Стивен более, чем кто-либо иной из физиков его поколения, чувствовал, что научное понимание происхождения Вселенной потребует принципиального расширения столетиями не изменявшихся рамок физических предсказаний. Он видел, что мир не укладывается в узкие границы схемы «динамика – начальные условия». Этой проблемы он коснулся уже в своей диссертации, написав: «Одна из слабостей эйнштейновской теории относительности состоит в том, что, хотя она обеспечивает динамические полевые уравнения, она не устанавливает для них граничных условий. Следовательно, теория Эйнштейна не дает уникальной модели Вселенной. Очевидно, что теория, которая обеспечила бы граничные условия, была бы очень привлекательной… Теория Хойла именно такова. К сожалению, ее граничное условие исключает существование вселенных, которые, по-видимому, соответствуют реальной Вселенной, а именно ее расширяющихся моделей». Более подробно Хокинг осветил этот вопрос спустя почти пятнадцать лет в своей инаугурационной лекции при вступлении на Лукасовскую кафедру. Эта кафедра математики была основана в 1663 году Генри Лукасом, бывшим студентом Колледжа св. Иоанна, филантропом и политиком, членом парламента от Кембриджского университета. Годовое жалованье лукасовского профессора тогда составляло 100 фунтов. С 1669 по 1702 год кафедру занимал не кто иной, как Исаак Ньютон (Стивен часто саркастически замечал, что она в то время не была моторизована). К счастью для Ньютона, в документе об основании кафедры специально оговаривалось, что лукасовскому профессору не следует принимать священнического сана в англиканской церкви. Это означало, что Ньютон освобождался от принесения клятвы в вере в Святую Троицу – что было бы для него просто невозможно[92]

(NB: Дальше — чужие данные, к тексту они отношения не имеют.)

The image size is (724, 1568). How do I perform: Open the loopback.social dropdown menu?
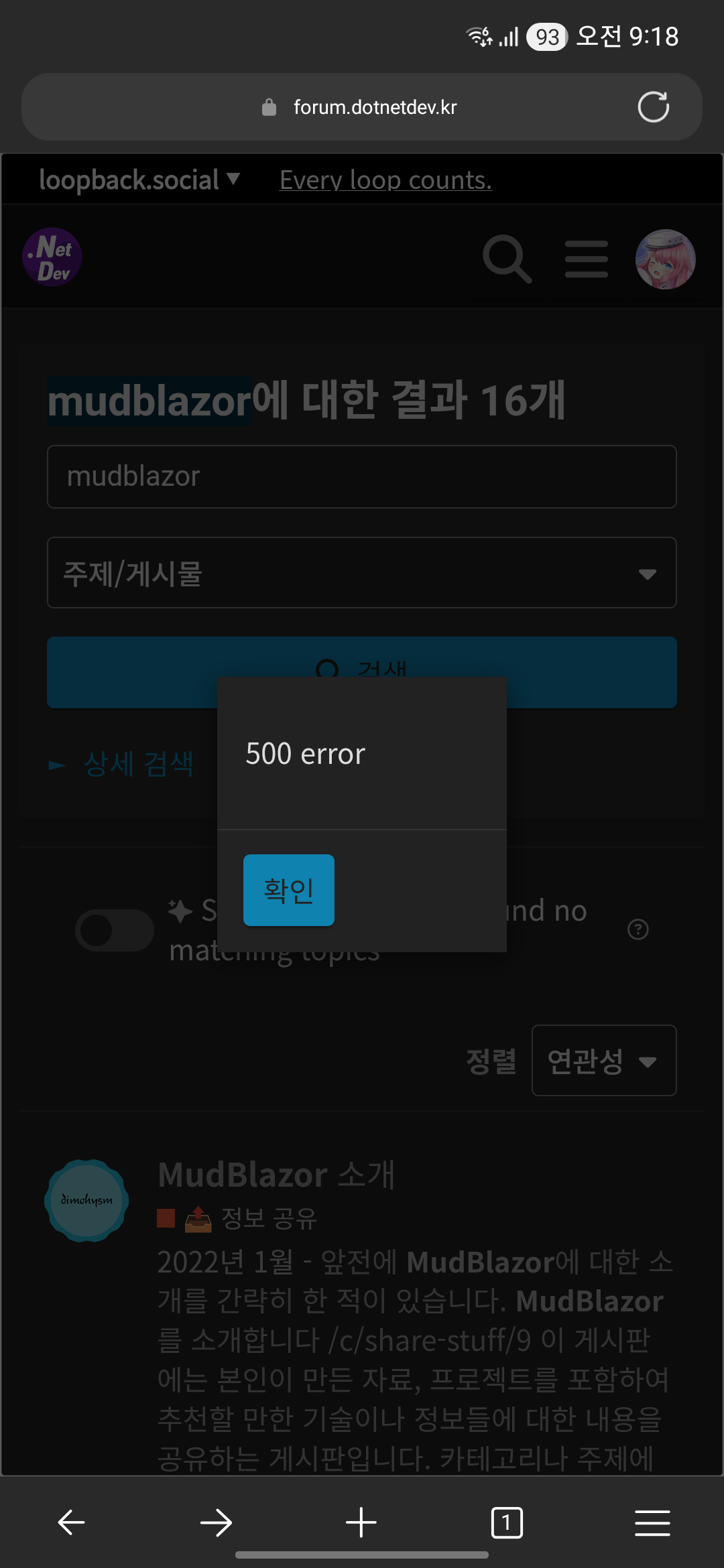point(139,180)
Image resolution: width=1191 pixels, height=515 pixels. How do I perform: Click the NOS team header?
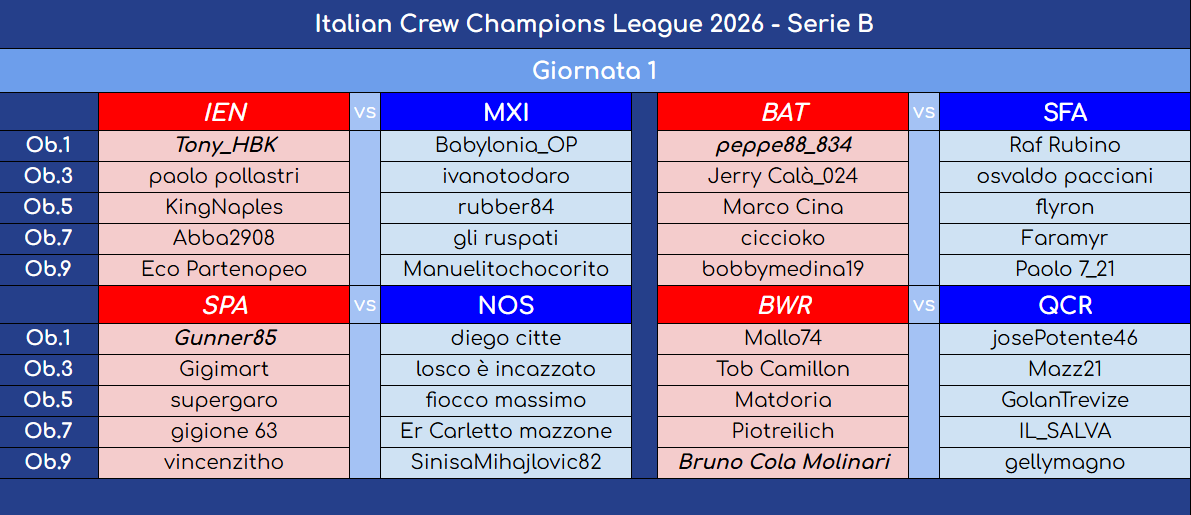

.Стивен был избран семнадцатым лукасовским профессором в 1979 году. В инаугурационной лекции «Близок ли конец теоретической физики?», находясь на вершине своей уверенности в могуществе физической теории, он выдвинул спорное предсказание о том, что к концу столетия физики построят «теорию всего». И продолжал: «Полная теория заключает в себе кроме динамической теории также и набор граничных условий». Поясняя свое положение, он сказал: «Многие упорно утверждали, что роль науки ограничивается только первой из этих составляющих и что теоретическая физика достигнет своей цели, когда мы получим систему локальных динамических законов. Они считали, что вопрос граничных условий Вселенной относится к сфере метафизики или религии. Но у нас не будет полной теории, пока мы сможем всего лишь повторять, что вещи таковы, каковы они есть потому, что они были такими, какими они были».
Итак, Стивен, вечно оптимистичный и безудержный в амбициях, не желал оставаться заложником своей собственной теоремы о сингулярности. Существование исходной сингулярности, рассуждал он, как и многие другие, на самом деле говорит нам не о том, что причине Большого взрыва суждено остаться непознаваемой, но о том, что эйнштейновское описание гравитации в терминах деформируемого пространства-времени перестает работать в экстремальных условиях рождения Вселенной. Когда мы погружаемся в детали Большого взрыва, на первый план выходят мелкомасштабные квантовомеханические случайности. Можно было бы сказать, что пространство и время отчаянно стремятся выломаться из жестких рамок детерминистской теории Эйнштейна. В конечном счете, несмотря на все его изгибы и деформации, пространство-время в общей теории относительности – крайне жестко ограниченная структура, состоящая из определенной последовательности форм пространства, скрупулезно пригнанных и вставленных друг в друга наподобие «матрешек», в результате чего и образуется четырехмерное пространство-время. Хокинговская теорема о сингулярности Большого взрыва больше, чем что-либо иное, продемонстрировала крайнюю серьезность конфликта между относительностью и квантовой теорией. Она снова подтвердила интуитивную догадку Леметра о том, что космогенез есть сугубо квантовое явление и что если мы хотим разгадать загадку творения на основе научного подхода, мы должны каким-то образом найти путь к объединению этих двух с виду противоречащих друг другу глубинных принципов Природы. Ключевой мотив интуиции Стивена заключался в том, что такое объединение будет чем-то значительно большим, чем простым уточнением существующих рамок предсказательного аппарата физики, что оно потребует от нас переосмысления самих этих рамок, вывода физики за пределы устаревшего дуализма законов и граничных условий, эволюции и творения.